Once upon a time the Explorers Club was one of the most prestigious organizations on the planet. Its past members included such eminences as Richard Peary, Thor Heyerdahl, Charles Lindbergh, Peter Freuchen, Tenzing Norgay, and Sir Edmund Hillary. But the Club has recently gone downhill to such a degree that actual exploration is no more a part of its agenda than, for instance, frisbee throwing.
The location of the Club’s headquarters — 46 East 70th Street on New York’s Upper East Side — offers a window on its nosedive. The Upper East Side is an upscale habitat where money is the lingua franca, and its denizens (who include many of the Club’s officers) speak it as their primary language. Certain Club members have been known to suggest that the Explorers Club should be renamed The Upper East Side Club. Attempts to relocate it to somewhere else have come to naught…for the same reason that you can’t relocate Wall Street.

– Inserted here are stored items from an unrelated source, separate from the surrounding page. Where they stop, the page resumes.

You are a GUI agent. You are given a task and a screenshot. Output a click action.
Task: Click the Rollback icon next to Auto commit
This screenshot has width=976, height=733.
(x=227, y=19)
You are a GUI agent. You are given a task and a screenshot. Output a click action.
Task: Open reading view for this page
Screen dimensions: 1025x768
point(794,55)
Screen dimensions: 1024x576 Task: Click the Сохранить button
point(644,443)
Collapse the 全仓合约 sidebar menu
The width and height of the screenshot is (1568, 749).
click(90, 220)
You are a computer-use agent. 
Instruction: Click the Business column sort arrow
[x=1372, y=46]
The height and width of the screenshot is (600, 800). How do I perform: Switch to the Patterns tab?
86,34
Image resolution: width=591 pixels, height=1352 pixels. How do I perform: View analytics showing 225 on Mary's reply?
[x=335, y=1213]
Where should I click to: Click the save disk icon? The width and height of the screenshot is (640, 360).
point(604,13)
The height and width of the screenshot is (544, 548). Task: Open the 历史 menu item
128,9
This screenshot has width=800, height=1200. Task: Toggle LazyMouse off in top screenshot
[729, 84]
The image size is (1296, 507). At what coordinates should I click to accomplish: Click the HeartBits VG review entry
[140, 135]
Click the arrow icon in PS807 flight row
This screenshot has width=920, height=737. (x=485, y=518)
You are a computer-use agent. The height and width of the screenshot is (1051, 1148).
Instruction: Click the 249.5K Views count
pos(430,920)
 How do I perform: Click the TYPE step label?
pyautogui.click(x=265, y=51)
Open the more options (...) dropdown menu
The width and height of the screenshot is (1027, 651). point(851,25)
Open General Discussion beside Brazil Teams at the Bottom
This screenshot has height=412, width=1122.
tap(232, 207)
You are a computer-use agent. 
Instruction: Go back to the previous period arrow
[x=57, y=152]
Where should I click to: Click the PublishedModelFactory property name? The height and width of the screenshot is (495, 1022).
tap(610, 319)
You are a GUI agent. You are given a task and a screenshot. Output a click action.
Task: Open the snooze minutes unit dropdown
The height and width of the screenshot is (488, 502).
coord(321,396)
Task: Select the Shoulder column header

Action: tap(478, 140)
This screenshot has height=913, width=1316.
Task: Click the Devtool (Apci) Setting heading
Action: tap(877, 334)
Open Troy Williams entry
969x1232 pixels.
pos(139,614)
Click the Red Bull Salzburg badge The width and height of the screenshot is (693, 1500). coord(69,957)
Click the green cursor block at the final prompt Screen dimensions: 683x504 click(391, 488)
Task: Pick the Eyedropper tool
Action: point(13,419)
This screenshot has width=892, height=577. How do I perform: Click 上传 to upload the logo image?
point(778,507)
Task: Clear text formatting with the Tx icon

In the last twenty or so years, the Club has revamped itself to attract the corporate sponsors who live around the metaphoric corner. To do this, its officers can’t say, “Hey, we’ve got a guy who’s searching for Thule Period Inuit sites on Jan Mayen Land.” The corporate types would blink their eyes uncomprehendingly. But those officers can say, “Here’s a guy who’s an aerospace biochemical engineer.” In fact, a Lowell Thomas Award was recently given to one such individual.
“Remote sensing” is a phrase that nowadays has considerable appeal to the Club’s technocratically-biased higher ups. As a prank, I sponsored a putative explorer named Albert Yetti, an Abominable Snowman expert who used remotesensing to find his subject so he wouldn’t have to leave his UpperEast Side abode. Albert Yetti would have been admitted to the Club if I hadn’t confessed that I created him.
I’ve been one of many members who hasn’t been eager to dance to the corporate drummer. A Club president — a fellow who put an anaerobic tent in his office and lived in it — did not appreciate our nay-saying and threatened to drag us, he said, “kicking and screaming into the 21st century.” To my mind, this is a lot like Henry Morton Stanley’s (of Stanley & Livingston fame) positive take on slaughtering his way across Africa to rescue Emin Pasha (who did not want to be rescued). “I opened it [Africa] to the civilizing influence of commercial enterprise,” Stanley said.
In 2017, I asked the Club whether I could give a presentation on my exploration of a remote part of Hudson Bay. “But you’re not an explorer,” I was told. This is true, if Elon Musk and Jeff Bezos, both of whom have won major awards from the Club, are regarded as explorers. After all, I’ve made 40+ expeditions to the Arctic and Subarctic, but I’m not a technology entrepreneur. Indeed, I have no association whatsoever with either Tesla Motors or Amazon. I have explored a part of the Amazon, but doesn’t count…nor does the fact that I’ve been a Fellow of the Club since 1990.
“You’re not an explorer” was the proverbial final straw, and I let my membership in the Explorers Club lapse. In doing so, I was in good company, for Conrad Anker, Paul Theroux, etc, have also let their memberships lapse. I’m now planning to join the Whiskey Explorers Club, which I suspect is a much healthier organization.